Understanding elective surgery in Australia
Elective surgery is a hot topic in the media right now, as it’s one of the areas impacted by COVID-19. But do you really know what it means and how it actually impacts you and your family?
A definition of elective surgery
From the name, elective surgery sounds like it is optional, but this isn’t the case. In Australia, elective surgery is defined by non-emergency surgeries which are medically necessary but can be delayed for at least 24 hours. To access an elective procedure, a specialist will need to refer you (private system) or place you on a waiting list (public system) after a clinical assessment determines you need it.
There are three different tiers of elective surgeries, as defined by the Australian Institute for Health and Welfare.
|Category 1 - Urgent||Procedures that are clinically indicated within 30 days1|
|Category 2 - Semi urgent||Procedures that are clinically indicated within 90 days2|
|Category 3 - Non-urgent||Procedures that are clinically indicated within 365 days3|
1 These definitions are based on the time frame in which the procedure is clinically indicated , as judged by the treating clinician. Public hospitals make every attempt to meet to these timeframes, however patients requiring emergency surgery and require a hospital bed are given clinical priority.
Table: Government of WA Department of Health
What are some examples of elective surgeries?
Elective surgeries include things like hip replacements, tonsillectomies, cataract extraction and ligament repairs.
These are different to emergency surgeries, which treat trauma (e.g. car accident injuries) or acute illness (e.g. appendicitus). Emergency surgeries cannot be delayed and are focused on saving life, organs and or limbs.
How do public and private patients fare differently when it comes to urgency?
Under the public system, patients are treated in accordance with their urgency category, but within each urgency category most patients are treated in the same order in which they were added to the waiting list.
As a private patient, once you have been seen by a specialist who has recommended surgery, you can simply book in at your chosen private hospital. You may only need to wait days or weeks. Private patients accounted for two-thirds (67%) of Australia’s 2.2 million elective surgeries in 2016-17. Read more about the private patient journey from GP to operating table.
Why did elective surgeries have to be suspended under COVID-19?Non-urgent (Category 3) elective surgery in Australia was suspended in March to free up beds and health workers in readiness for a possible influx of COVID-19 patients, and to preserve personal protective equipment (PPE) such as masks, gowns, and gloves.
Category 1 and some exceptional Category 2 elective surgeries were able to continue.
What is likely to happen as all elective surgeries resume?
At the time of publication, Australian hospitals are set to resume more elective surgeries as a bulk order of the necessary PPE has arrived.
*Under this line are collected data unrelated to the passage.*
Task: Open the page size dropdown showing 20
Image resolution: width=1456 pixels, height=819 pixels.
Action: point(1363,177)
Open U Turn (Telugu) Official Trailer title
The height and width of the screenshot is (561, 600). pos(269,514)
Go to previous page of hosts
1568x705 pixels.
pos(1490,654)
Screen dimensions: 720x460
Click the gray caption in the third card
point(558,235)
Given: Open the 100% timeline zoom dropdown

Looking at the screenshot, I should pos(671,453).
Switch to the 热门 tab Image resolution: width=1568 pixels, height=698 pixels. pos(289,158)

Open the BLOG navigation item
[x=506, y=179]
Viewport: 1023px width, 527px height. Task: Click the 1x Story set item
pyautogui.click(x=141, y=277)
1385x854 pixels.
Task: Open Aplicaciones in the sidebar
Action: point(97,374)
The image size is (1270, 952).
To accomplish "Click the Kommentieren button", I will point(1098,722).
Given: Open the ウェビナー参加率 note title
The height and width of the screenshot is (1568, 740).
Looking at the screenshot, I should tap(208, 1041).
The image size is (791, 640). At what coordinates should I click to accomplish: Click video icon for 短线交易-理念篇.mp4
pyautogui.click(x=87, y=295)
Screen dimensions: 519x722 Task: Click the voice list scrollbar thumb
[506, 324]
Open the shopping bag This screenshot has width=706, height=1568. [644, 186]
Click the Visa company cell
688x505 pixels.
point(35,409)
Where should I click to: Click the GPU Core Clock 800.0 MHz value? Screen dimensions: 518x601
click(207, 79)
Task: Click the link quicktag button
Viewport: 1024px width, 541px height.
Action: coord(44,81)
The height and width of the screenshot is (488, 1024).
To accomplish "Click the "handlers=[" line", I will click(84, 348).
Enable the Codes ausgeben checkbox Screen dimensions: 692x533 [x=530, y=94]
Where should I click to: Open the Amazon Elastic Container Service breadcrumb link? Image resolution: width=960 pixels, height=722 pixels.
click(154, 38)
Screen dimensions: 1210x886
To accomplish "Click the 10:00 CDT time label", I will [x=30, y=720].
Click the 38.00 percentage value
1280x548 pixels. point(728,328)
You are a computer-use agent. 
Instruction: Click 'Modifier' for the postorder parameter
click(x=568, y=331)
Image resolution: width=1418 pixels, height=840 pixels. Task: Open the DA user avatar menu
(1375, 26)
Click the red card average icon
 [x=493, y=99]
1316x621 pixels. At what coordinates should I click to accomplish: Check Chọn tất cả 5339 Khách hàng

This will be a staged approach, with clinicians determining which cases are able to go ahead against the backdrop of a heightened pandemic risk.
The National Cabinet will monitor and review this decision at regular intervals, considering the number of COVID-19 cases, PPE stocks, and health system capacity.
There is likely to be a backlog in cases which will make public waiting lists even longer. It is projected that waiting lists will exceed 18 months.
CBHS will be working closely with hospitals and our members to ensure they can begin accessing services again in an appropriate timeframe.
To see the most up-to-date announcements on elective surgery resuming, we encourage you to refer to the Prime Ministers’ media statements.
All information contained in this article is intended for general information purposes only. The information provided should not be relied upon as medical advice and does not supersede or replace a consultation with a suitably qualified healthcare professional.